Start to the right of a cave at the left side of Torre Lusy.
1) IV-, 25m. Climb direct, aiming for a niche above. Move left around the niche and climb towards the arete . Move back right to a stance below a sloping corner.
2) III, 25m. Climb rightwards up the corner then move back left up a ramp to the arete . Continue just left of the arete to a stance on the edge.
3) III+, 20m. Climb a slab left of the arete for 10m then move back right until crossing the arete again to a stance just on the right side.
4) IV-, 25m. Keeping on the right of the arete , make a rising traverse right on good holds then as you near the right edge, climb direct for a few metres before moving back left to a stance on the left arete.
5) IV-, 20m. Climb direct on the arete to a good stance.

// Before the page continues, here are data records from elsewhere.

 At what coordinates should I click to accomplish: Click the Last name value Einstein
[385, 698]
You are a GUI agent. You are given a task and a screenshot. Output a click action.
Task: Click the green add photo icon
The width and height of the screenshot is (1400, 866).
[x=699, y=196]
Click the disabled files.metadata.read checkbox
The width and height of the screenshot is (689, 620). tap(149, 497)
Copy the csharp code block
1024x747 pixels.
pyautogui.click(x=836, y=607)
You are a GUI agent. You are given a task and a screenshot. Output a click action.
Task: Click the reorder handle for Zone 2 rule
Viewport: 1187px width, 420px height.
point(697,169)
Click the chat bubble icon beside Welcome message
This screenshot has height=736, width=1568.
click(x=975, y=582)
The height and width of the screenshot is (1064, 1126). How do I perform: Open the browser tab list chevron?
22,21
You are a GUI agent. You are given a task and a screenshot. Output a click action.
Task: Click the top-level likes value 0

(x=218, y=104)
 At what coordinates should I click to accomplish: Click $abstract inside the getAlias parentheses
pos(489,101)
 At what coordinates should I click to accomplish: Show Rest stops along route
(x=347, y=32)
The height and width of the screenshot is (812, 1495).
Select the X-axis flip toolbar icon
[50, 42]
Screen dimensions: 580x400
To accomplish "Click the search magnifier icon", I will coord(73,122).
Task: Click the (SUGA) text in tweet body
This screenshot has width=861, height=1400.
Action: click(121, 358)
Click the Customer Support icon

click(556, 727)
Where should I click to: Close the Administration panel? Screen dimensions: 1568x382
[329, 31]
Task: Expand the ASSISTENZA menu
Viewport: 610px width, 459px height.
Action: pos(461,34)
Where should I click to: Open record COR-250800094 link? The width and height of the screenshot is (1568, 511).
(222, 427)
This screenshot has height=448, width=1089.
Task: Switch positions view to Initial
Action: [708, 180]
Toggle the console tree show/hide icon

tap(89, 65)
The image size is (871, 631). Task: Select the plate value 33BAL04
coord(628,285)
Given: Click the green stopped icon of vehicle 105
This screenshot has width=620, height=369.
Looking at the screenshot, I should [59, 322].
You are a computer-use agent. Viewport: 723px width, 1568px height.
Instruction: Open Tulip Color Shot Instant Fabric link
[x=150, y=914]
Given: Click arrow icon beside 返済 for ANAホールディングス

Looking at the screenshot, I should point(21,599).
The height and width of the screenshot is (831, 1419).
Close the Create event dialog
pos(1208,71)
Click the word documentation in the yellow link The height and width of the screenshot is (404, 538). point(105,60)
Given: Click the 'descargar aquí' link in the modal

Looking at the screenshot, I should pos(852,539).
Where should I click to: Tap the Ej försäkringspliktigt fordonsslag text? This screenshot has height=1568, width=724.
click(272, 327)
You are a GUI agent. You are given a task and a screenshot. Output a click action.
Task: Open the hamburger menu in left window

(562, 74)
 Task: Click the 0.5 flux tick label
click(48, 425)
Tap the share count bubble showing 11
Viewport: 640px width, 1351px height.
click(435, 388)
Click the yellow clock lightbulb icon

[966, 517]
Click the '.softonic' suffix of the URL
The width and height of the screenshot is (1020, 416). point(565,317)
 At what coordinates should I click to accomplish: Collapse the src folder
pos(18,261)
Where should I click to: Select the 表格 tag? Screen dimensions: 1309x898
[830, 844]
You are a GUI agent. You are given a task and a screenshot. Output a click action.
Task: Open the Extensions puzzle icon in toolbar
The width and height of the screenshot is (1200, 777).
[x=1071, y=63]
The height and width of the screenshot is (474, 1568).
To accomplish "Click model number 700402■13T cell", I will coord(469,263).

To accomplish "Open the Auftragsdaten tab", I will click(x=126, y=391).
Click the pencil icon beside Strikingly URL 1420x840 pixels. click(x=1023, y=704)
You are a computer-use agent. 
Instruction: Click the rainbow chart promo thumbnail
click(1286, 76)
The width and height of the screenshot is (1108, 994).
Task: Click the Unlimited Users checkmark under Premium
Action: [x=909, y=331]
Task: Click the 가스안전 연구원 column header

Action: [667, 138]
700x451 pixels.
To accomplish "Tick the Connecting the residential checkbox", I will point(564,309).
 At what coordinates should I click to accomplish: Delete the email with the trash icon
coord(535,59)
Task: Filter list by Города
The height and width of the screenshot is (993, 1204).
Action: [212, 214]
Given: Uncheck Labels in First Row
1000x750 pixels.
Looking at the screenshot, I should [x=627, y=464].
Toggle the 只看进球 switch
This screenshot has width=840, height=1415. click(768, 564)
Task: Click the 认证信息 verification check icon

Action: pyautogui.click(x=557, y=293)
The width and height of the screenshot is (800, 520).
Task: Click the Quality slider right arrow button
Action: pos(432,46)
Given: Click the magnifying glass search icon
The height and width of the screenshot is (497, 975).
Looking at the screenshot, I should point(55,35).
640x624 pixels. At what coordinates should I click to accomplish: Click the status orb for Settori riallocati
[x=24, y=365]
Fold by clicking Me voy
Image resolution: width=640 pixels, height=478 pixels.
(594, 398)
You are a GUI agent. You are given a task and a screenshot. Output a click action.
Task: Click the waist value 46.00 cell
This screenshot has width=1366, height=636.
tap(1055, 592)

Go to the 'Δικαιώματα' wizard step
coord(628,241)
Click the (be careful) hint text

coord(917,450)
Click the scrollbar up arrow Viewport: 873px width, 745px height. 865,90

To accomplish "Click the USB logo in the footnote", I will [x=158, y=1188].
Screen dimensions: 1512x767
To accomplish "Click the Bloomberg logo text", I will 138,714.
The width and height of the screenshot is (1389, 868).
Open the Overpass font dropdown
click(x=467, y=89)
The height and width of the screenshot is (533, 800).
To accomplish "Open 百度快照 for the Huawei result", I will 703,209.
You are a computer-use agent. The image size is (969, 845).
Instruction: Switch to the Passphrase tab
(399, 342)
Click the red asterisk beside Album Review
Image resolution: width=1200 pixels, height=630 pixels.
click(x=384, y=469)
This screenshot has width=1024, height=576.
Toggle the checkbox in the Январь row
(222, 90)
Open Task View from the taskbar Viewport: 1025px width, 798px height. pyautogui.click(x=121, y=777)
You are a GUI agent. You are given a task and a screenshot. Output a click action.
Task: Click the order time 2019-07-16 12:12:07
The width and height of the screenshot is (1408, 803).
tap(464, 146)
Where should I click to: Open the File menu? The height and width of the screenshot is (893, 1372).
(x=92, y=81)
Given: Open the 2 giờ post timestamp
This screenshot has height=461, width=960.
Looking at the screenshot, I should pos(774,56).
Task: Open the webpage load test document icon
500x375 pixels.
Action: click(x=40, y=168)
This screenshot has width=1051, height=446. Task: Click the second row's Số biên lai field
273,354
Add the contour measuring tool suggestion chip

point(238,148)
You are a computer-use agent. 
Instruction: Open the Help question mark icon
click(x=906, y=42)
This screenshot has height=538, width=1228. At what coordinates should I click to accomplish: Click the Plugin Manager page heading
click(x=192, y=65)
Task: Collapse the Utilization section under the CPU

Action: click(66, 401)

6) III, 15m. Follow a ledge left, then climb a short wall direct to reach the summit. © Rockfax
UKC Logbook Description
A six pitch trad route that is well eqiped with fixed gear - Fr3+, Fr3, Fr3+, Fr4, Fr3, Fr2. It takes the obvious line of least resistance & polish up the slabby north side of the tower. Highly recommended!
Abseil ring / hooks can be found to the west via a little chimney and a quick free hanging 40m decent to base.